Re: [RFC PATCH v5 2/3] printk-rb: new printk ringbuffer implementation (reader)

From: John Ogness
Date: Tue Dec 03 2019 - 08:46:23 EST


On 2019-12-03, Petr Mladek <pmladek@xxxxxxxx> wrote:
>> Add the reader implementation for the new ringbuffer.
>>
>> Signed-off-by: John Ogness <john.ogness@xxxxxxxxxxxxx>
>> ---
>> kernel/printk/printk_ringbuffer.c | 234 ++++++++++++++++++++++++++++++
>> kernel/printk/printk_ringbuffer.h | 12 +-
>> 2 files changed, 245 insertions(+), 1 deletion(-)
>>
>> diff --git a/kernel/printk/printk_ringbuffer.c b/kernel/printk/printk_ringbuffer.c
>> index 09c32e52fd40..f85762713583 100644
>> --- a/kernel/printk/printk_ringbuffer.c
>> +++ b/kernel/printk/printk_ringbuffer.c
>> @@ -674,3 +674,237 @@ void prb_commit(struct prb_reserved_entry *e)
>> local_irq_restore(e->irqflags);
>> }
>> EXPORT_SYMBOL(prb_commit);
>> +
>> +/*
>> + * Given @blk_lpos, return a pointer to the raw data from the data block
>> + * and calculate the size of the data part. A NULL pointer is returned
>> + * if @blk_lpos specifies values that could never be legal.
>> + *
>> + * This function (used by readers) performs strict validation on the lpos
>> + * values to possibly detect bugs in the writer code. A WARN_ON_ONCE() is
>> + * triggered if an internal error is detected.
>> + */
>> +static char *get_data(struct prb_data_ring *data_ring,
>> + struct prb_data_blk_lpos *blk_lpos,
>> + unsigned long *data_size)
>> +{
>> + struct prb_data_block *db;
>> +
>> + if (blk_lpos->begin == INVALID_LPOS &&
>> + blk_lpos->next == INVALID_LPOS) {
>> + /* descriptor without a data block */
>> + return NULL;
>> + } else if (DATA_WRAPS(data_ring, blk_lpos->begin) ==
>> + DATA_WRAPS(data_ring, blk_lpos->next)) {
>> + /* regular data block */
>> + if (WARN_ON_ONCE(blk_lpos->next <= blk_lpos->begin))
>> + return NULL;
>> + db = to_block(data_ring, blk_lpos->begin);
>> + *data_size = blk_lpos->next - blk_lpos->begin;
>> +
>> + } else if ((DATA_WRAPS(data_ring, blk_lpos->begin) + 1 ==
>> + DATA_WRAPS(data_ring, blk_lpos->next)) ||
>> + ((DATA_WRAPS(data_ring, blk_lpos->begin) ==
>> + DATA_WRAPS(data_ring, -1UL)) &&
>> + (DATA_WRAPS(data_ring, blk_lpos->next) == 0))) {
>
> I am a bit confused. I would expect that (-1UL + 1) = 0. So the second
> condition after || looks just like a special variant of the first
> valid condition.
>
> Or do I miss anything? Is there a problems with type casting?

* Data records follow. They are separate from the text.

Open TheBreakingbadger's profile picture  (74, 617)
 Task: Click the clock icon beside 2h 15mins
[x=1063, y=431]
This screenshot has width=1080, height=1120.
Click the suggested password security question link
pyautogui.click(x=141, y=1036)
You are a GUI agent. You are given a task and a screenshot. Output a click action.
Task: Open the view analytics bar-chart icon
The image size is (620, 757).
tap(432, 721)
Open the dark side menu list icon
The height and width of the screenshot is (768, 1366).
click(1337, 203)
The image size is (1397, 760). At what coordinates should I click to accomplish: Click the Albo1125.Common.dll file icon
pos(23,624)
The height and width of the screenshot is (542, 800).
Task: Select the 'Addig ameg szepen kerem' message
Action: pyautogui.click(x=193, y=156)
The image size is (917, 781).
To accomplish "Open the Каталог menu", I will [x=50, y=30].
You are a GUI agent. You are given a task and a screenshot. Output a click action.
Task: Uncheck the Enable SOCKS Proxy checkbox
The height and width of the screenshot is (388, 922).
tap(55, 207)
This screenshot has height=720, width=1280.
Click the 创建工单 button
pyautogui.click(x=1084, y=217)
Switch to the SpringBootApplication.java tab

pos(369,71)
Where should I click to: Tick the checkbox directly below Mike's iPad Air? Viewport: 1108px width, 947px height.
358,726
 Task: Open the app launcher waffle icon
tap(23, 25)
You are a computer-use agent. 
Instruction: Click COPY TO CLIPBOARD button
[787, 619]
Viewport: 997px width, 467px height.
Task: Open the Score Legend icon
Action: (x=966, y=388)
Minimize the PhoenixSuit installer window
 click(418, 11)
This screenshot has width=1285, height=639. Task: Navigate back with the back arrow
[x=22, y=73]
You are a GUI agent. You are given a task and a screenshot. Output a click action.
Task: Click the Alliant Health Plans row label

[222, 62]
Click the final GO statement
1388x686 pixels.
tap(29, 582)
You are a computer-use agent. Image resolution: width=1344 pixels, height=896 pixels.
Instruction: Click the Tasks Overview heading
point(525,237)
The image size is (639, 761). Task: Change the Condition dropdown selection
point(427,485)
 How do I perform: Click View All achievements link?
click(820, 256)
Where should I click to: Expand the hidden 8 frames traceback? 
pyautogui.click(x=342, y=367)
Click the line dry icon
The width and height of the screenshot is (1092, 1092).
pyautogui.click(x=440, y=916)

Sorry, this code deserves a comment.

Here we are only comparing the number of wraps. For a wrapping data
block, @begin will be 1 wrap less than @next. The first part of the
check is checking the typical case, making sure that:

1 + WRAPS(@begin) == WRAPS(@next)

There is also the case when the lpos overflows. In that case the number
of wraps starts over at zero (without having overflowed). (Note: The
lpos overflows, _not_ the number of wraps. This is why the first check
is not enough.) In this case, the number of wraps of the highest
possible lpos value (-1UL) should be the same as the number of wraps of
@begin. And the number of wraps of @next should be 0. The simplified
pseudo-code check is:

WRAPS(@begin) == WRAPS(-1UL)
&&
WRAPS(@next) == 0

>> + /* wrapping data block */
>> + db = to_block(data_ring, 0);
>> + *data_size = DATA_INDEX(data_ring, blk_lpos->next);
>> +
>> + } else {
>> + WARN_ON_ONCE(1);
>> + return NULL;
>> + }
>> +
>> + /* A valid data block will always be aligned to the ID size. */
>> + if (WARN_ON_ONCE(blk_lpos->begin !=
>> + ALIGN(blk_lpos->begin, sizeof(db->id))) ||
>> + WARN_ON_ONCE(blk_lpos->next !=
>> + ALIGN(blk_lpos->next, sizeof(db->id)))) {
>> + return NULL;
>> + }
>> +
>> + /* A valid data block will always have at least an ID. */
>> + if (WARN_ON_ONCE(*data_size < sizeof(db->id)))
>> + return NULL;
>> +
>> + /* Subtract descriptor ID space from size. */
>> + *data_size -= sizeof(db->id);
>> +
>> + return &db->data[0];
>> +}
>> +
>> +/* Given @blk_lpos, copy an expected @len of data into the provided buffer. */
>> +static bool copy_data(struct prb_data_ring *data_ring,
>> + struct prb_data_blk_lpos *blk_lpos, u16 len, char *buf,
>> + unsigned int buf_size)
>> +{
>> + unsigned long data_size;
>> + char *data;
>> +
>> + /* Caller might not want the data. */
>> + if (!buf || !buf_size)
>> + return true;
>> +
>> + data = get_data(data_ring, blk_lpos, &data_size);
>> + if (!data)
>> + return false;
>> +
>> + /* Actual cannot be less than expected. */
>> + if (WARN_ON_ONCE(data_size < len))
>> + return false;
>
> I do not have a good feeling that the record gets lost here.
>
> I could imagine that a writer would reserve more space than
> needed in the end. Then it would want to modify desc.info.text_len
> and could do a mistake.
>
> By other words, I would expect a bug on the writer side here.
> And I would try to preserve the data by calling:
>
> pr_warn_once("Wrong data_size (%lu) for data: %.*s\n", data_size,
> data_size, data);
>
> Well, I do not resist on it. WARN_ON_ONCE() is fine as well.

Since readers will run in their own kthread, the WARN_ON_ONCE() will not
be sufficient to identify the bug. Attempting to print the bad string
would help. (Although I expect we will not hit these WARN_ON's since we
are the ones implementing printk.)

John Ogness